The Cure już od dłuższego czasu nie byli postrzegani za zespół szczególnie płodny twórczo. Ale Robert Smith najwyraźniej nadrabia zaległości.
Niedługo po wydaniu pierwszego od szesnastu lat albumu studyjnego „Songs of a Lost World”, zespół zapowiedział na ten tydzień premierę nowej płyty koncertowej. Trafnie zatytułowanej „Songs of a Live World”. Album zawiera zapis koncertu, podczas którego The Cure zagrali cały nowy materiał, uzupełniony przekrojowym zestawem największych przebojów.
W zapowiedzi wywiadu Roberta Smitha z Danielle Perry dla Absolute Radio artysta uchylił rąbka tajemnicy na temat nadchodzących projektów.
„Mamy jeszcze jeden album, który jest praktycznie gotowy. Jest swego rodzaju uzupełnieniem.” wyjaśnia Smith. „A potem jest trzeci, zupełnie inny. To zbiór dość przypadkowych rzeczy – nagrania z nocnych sesji w studiu. Niektóre z tych utworów są naprawdę świetne, choć bardzo, bardzo nietypowe.
„Songs of a Lost World” to bardzo emocjonalny album, ten drugi nie będzie aż tak mroczny, ale porusza trochę inne tematy. Z kolei ten trzeci album jest naprawdę dziwny. Jeszcze nie skończyłem do niego tekstów, bo ostatnio bardziej skupiałem się na graniu nowych piosenek na żywo.”
„Nie chcę, żeby ten czas szybko się skończył, bo wszystko idzie tak dobrze,” dodaje. „Reakcje na nową muzykę są niesamowite.
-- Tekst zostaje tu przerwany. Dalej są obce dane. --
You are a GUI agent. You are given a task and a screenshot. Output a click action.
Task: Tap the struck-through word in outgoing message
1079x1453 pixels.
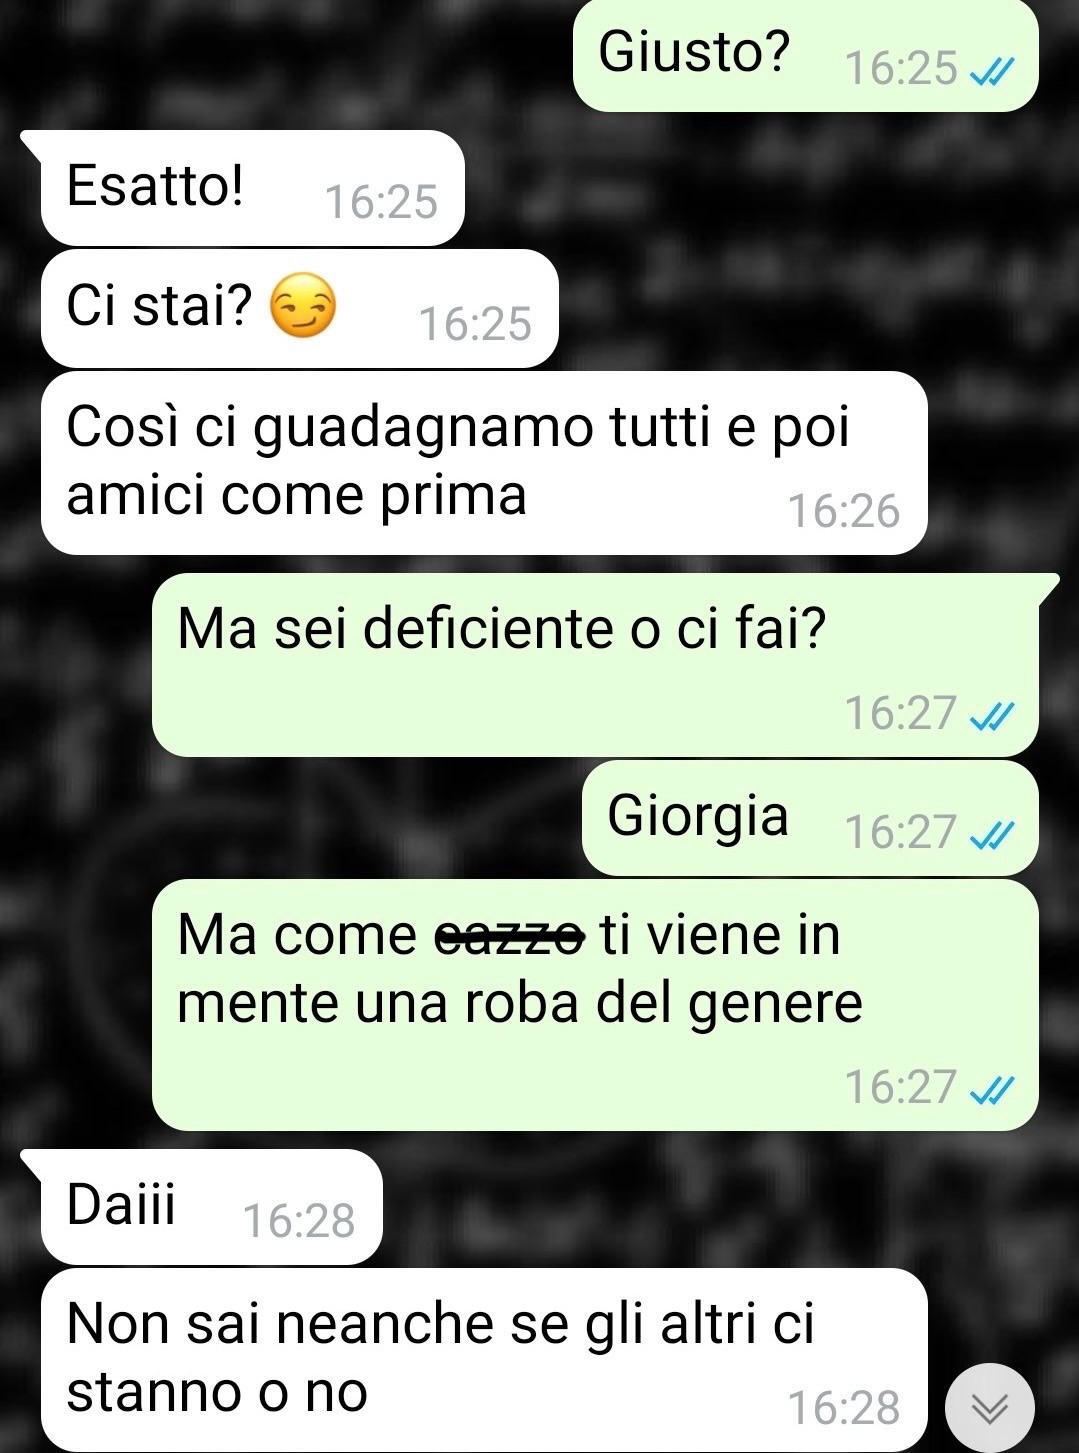510,937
To naprawdę wspaniałe czuć tyle miłości od fanów.”
Premiera „Songs of a Lost World” okazała się ogromnym sukcesem dla zespołu. Album zdobył 1.miejsce na brytyjskiej liście sprzedaży po raz pierwszy od 1992 roku, gdy ukazał się „Wish”.
Również w Polsce osiągnął świetny wynik – był numerem 1. w zestawieniu OLIS – najlepiej sprzedających się płyt w naszym kraju.
Przypominamy, że w najbliższy weekend Roberta Smitha usłyszymy w dwóch programach „X-Posure” w Radio X oraz „Sunday Night Music Club” w Absolute Radio.